I mean, how could I not want to hear that? So not too long after that, I was in downtown Lynn and hit up a head shop called Headlines Boutique. What was a head shop, you ask? A place where they sold drug paraphernalia--bongs, rolling papers, pipes, etc, along with the requisite tapestries and t-shirts (I later got a light blue Kiss one with an iron-on transfer). I can still remember the smell of incense or maybe it was something else. I never did smoke weed (still haven't). Those stores disappeared when Governor Ed King, a right-wing Democrat (he eventually became a Republican) signed a bill that outlawed the selling of drug paraphernalia in Massachusetts.

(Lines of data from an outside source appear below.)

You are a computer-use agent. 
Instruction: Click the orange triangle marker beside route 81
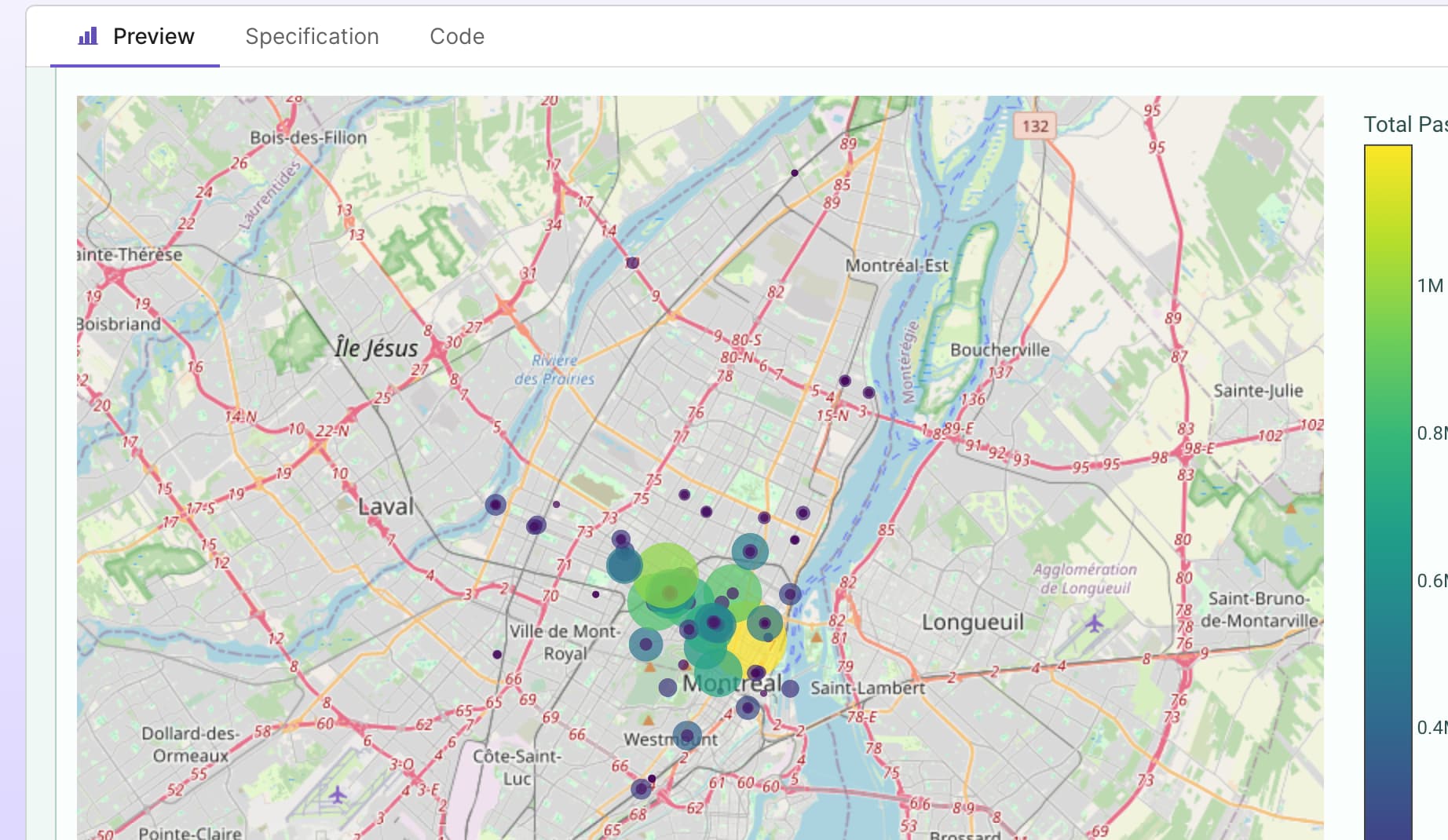tap(817, 637)
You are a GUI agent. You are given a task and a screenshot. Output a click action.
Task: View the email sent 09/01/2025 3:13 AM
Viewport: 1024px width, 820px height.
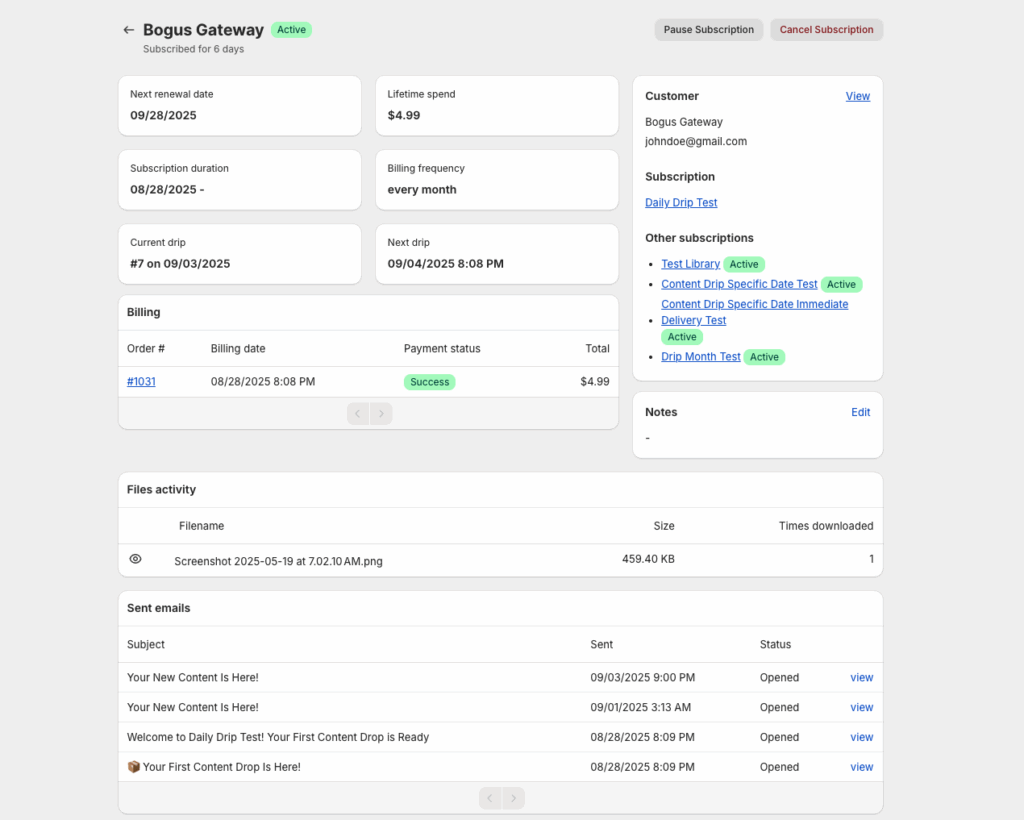(861, 708)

LONDON, 1972 (photo: Mick Rock)
Headlines
had a small crate of used records on the floor. I flipped through them and came
across an LP with a strange-looking guy on the front cover. I flip it over and
the white dripping letters say "Iggy and The Stooges--Raw Power." It
was the album I’d just read about! I asked the clerk if I could hear a bit of
it. The minute I heard the opening chords to "Search and Destroy," I
was sold. He skipped from one track to another--"here's quieter one,"
which was "Gimme Danger" or maybe it was "I Need
Somebody." So I pulled $3 (can't remember if I paid sales tax) out of
my pocket and the record was mine. Best $3 I ever spent.
I
don't remember how many times I played that record over the first few weeks I
owned it but it was a lot. It was absolutely vicious-sounding--James
Williamson's guitar lashing out like a snake's tongue and Iggy’s seething,
sometimes sensual/sensuous vocals. It was pure overkill. And then there was David Bowie’s production, which was crude and tinny but that’s also lent to its
uniqueness. I remember "Gimme Danger" being used effectively in the
Mad Magazine movie "Up The Academy," every time the villainous
commanding officer entered the room. That was about the only good thing in
that movie, one of the worst ever made. There was the surging title track, with
a plinking piano meshing perfectly with the rhythm. There was the ass-shaking
"Shake Appeal" (duh). Then there was the incendiary conclusion,
“Death Trip.” And then there’s one of the greatest opening lines in rock ‘n
roll history on one of the greatest songs in rock ‘n roll history, “Search and
Destroy”—“I’m a streetwalkin’ cheetah
with a heart full of napalm.” Genius-level stuff.
I
have the album in multiple formats—no 8-track or the super deluxe 2010 reissue--but other CD pressings and even a cassette.
I finally upgraded my vinyl version recently. It’s the double LP package, with
the original Bowie mix on one disc and Iggy’s remix on the other. About the
latter—I can’t stand it. In the liner notes, he says “everything’s in the red.”
Well, it’s a case of making it worse. I’m glad that the original Bowie mix was
restored on the 2010 CD reissue. It was tweaked a bit but remains true to the
original. And I’ll never part with the first copy.
“Raw
Power” was unlike any album I’d heard up to that point. I didn't realize it at
the time and never really thought about it for many years but "Raw
Power" was the first punk record I owned. I just thought it was a
great heavy metal or hard rock album, as Lester had described it. I wasn’t
aware of punk, yet. And since it came
out in 1973, they were well ahead of the curve. Whatever the case, it
completely changed my perspective about rock ‘n roll. I wanted to hear more
music that was edgier and dangerous-sounding. Fortunately, punk came along for
me at just the right time, about a year later.